The researchers from the Liverpool School of Tropical Medicine (LSTM), Sightsavers, Noguchi Memorial Institute for Medical Research at the University of Ghana, the Ghana Health Service, and the Ministries of Health of Burkina Faso and Cote d'Ivoire, have found that MDA for lymphatic filariasis, whilst highly successful in rural areas, is often challenging and costly to carry out in urban centres.
LF is transmitted to people via mosquito bite and is often categorised by the severe enlargement of body parts, causing pain, disability and stigma. It is one of a group of preventable and treatable conditions known as neglected tropical diseases (NTDs). 120 million people worldwide are infected with LF, classifying it as the world's leading cause of physical disability.

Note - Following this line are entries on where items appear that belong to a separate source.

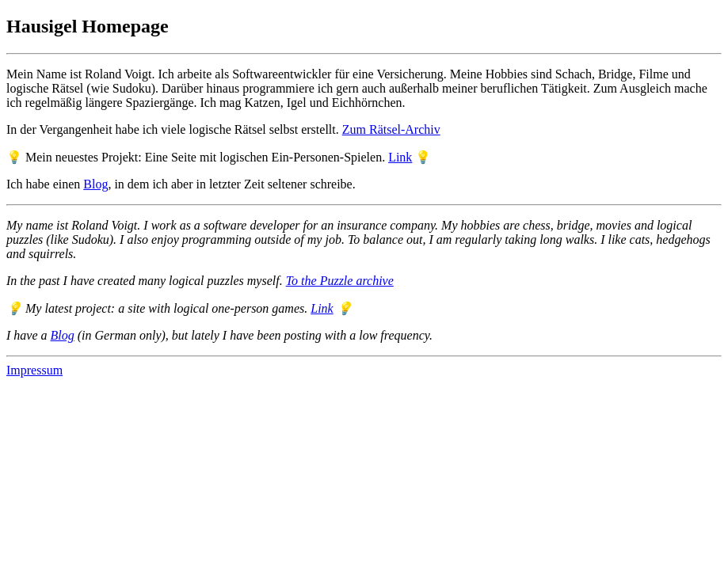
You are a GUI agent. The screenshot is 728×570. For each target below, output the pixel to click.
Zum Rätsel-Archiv (391, 129)
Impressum (34, 370)
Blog (95, 184)
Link (400, 157)
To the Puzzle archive (340, 280)
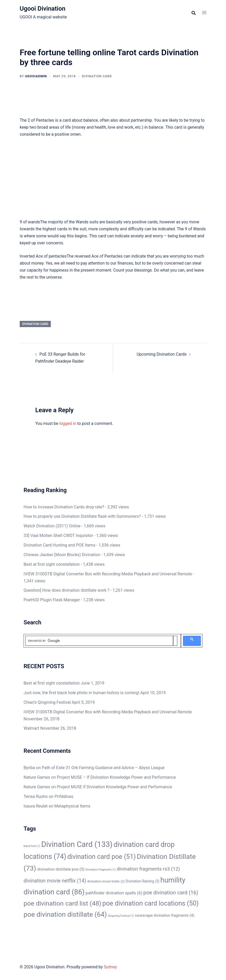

Currently, LF treatment programmes in both rural and urban areas, focus on the distribution of preventive drugs to people irrespective of their infection status. However the new research indicates that MDA in urban centres is more expensive and presents particular challenges. As a result, it is difficult to achieve the standard of reaching 65% of the population with medication consistently - the coverage required to achieve elimination of LF transmission. This therefore poses a key challenge to the global goal of eliminating LF as public health problem by 2020.
Professor David Molyneux, a co-author of the research from the Liverpool School of Tropical Medicine, said: "This paper has policy implications for lymphatic filariasis programmes and raises questions about the need for mass drug distribution given the evidence that transmission is limited in urban settings in West Africa. The problems faced by the filariasis community in addressing these challenges reflects a wider problem of how to tackle urban neglected tropical diseases given the increased rate of rural- urban migration, resource limitations and population heterogeneity."
The research calls for more detailed studies into the effectiveness of MDA in densely populated towns and cities in Africa. It also argues that greater focus needs to be placed on vector control to minimise the risk of contracting LF from mosquito bites such as: long-lasting insecticidal nets, mosquito repellents and improved housing structures in African cities.
Simon Bush, a co-author from Sightsavers, said: "The research published today illustrates that we must continue to analyse our approach to treating neglected tropical diseases. Bringing together experts to review the issues identified, along with the resulting consequences for national programmes, is essential."